Nothing
#' merlin - Mixed Effects Regression for Linear, Nonlinear and User-defined models
#'
#' merlin fits linear, non-linear and user-defined mixed effects regression models. merlin can fit
#' multivariate outcome models of any type, each of which could be repeatedly measured
#' (longitudinal), with any number of levels, and with any number of random effects at each level.
#' Standard distributions/models available include the Bernoulli, Gaussian, Poisson, beta,
#' negative-binomial, and time-to-event/survival models include the exponential, Gompertz,
#' Weibull, Royston-Parmar, and general hazard model. merlin provides a
#' flexible predictor syntax, allowing the user to define variables, random effects, spline and
#' fractional polynomial functions, functions of other outcome models, and any interaction
#' between each of them. Non-linear and time-dependent effects are seamlessly incorporated into
#' the predictor. merlin allows multivariate normal random effects, which are integrated out
#' using Gaussian quadrature or Monte-Carlo integration. Relative survival (excess hazard) models
#' are supported. Utility functions are provided to allow user-defined models to be specified,
#' in conjunction with the complex predictor.
#'
#' @author Emma C. Martin, Alessandro Gasparini and Michael J. Crowther
#'
#' @param model specify the fixed and random elements for each model outcome.

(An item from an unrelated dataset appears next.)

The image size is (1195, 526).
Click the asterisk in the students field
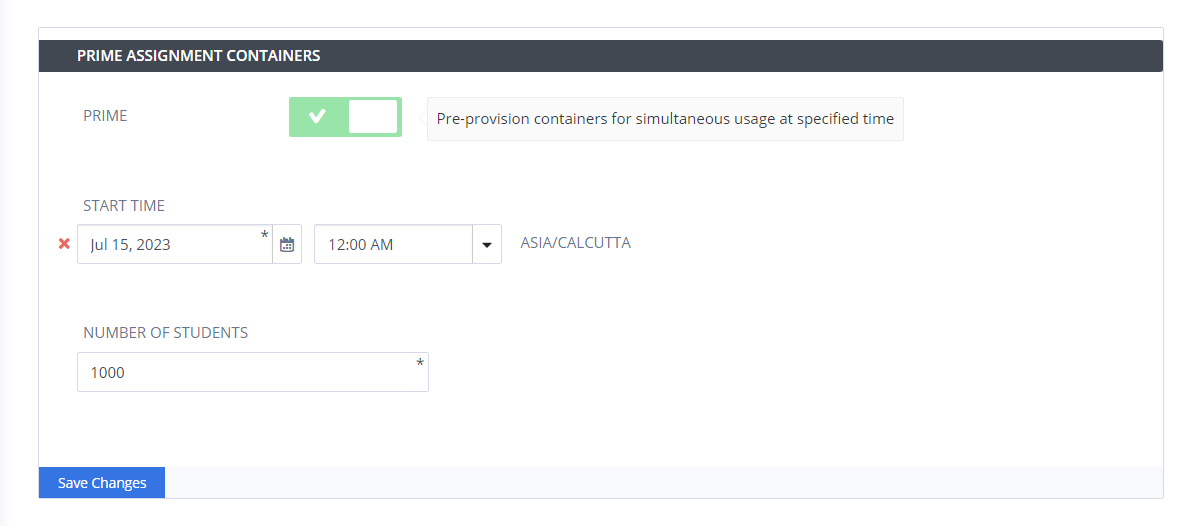[420, 364]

#' Where there are multiple outcomes, the models should be specified in a list.
#' Each model should be specified as a formula (e.g. \code{y~x}).
#' A number of different element types can be specified, including
#' \itemize{
#' \item varname - an independent variable from the data set
#' \item random-effects - a random-effect at the cluster level can be specified using \code{M#[cluster level]}, for example \code{M1[id]} would define a random intercept at the ID level.

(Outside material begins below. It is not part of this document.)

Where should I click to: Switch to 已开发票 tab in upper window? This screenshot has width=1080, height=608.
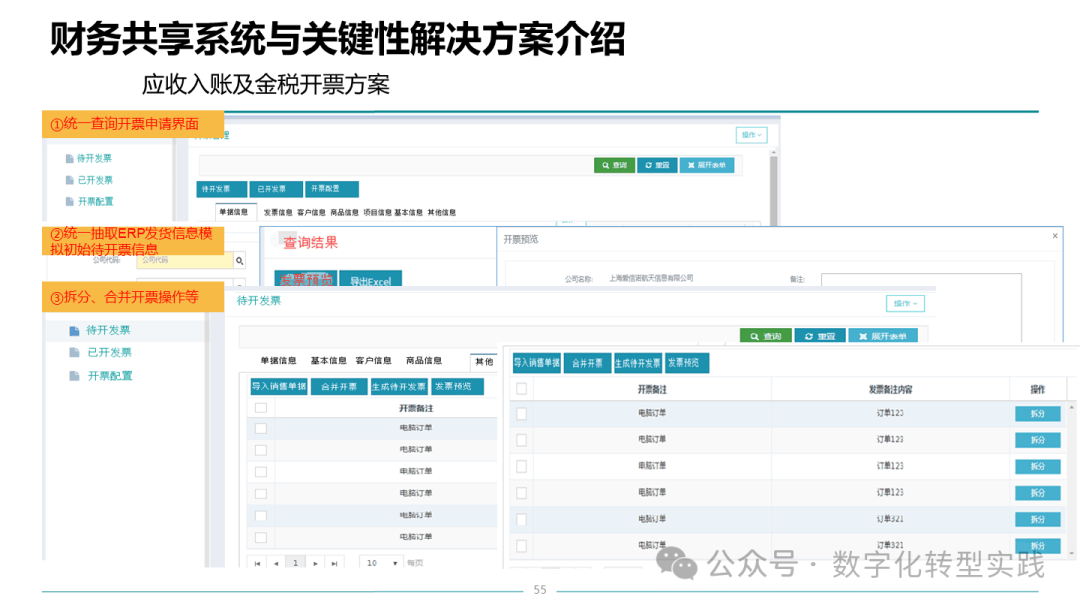(x=276, y=189)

#' Each independent random-effect should be given a unique name, if two random-effects are given the same name they will be treated as shared random-effects.
#' \item \code{rcs()} - restricted cubic spline terms, this option can be used to include a restricted cubic spline function, with the degrees of freedom (number of spline terms) specified using the \code{df} sub-option, with the boundary knots assumed to be at the minimum and maximum of the variable, with internal knots placed at equally spaced centiles.
#' Other default options \code{orthog = TRUE}, which by default orthogonalises the splines, \code{log = FALSE}, which can be used to calculate splines of the log of the variable and \code{event = F}, which can be used to calculate the internal knots based only on observations that experienced the event of interest (for survival models).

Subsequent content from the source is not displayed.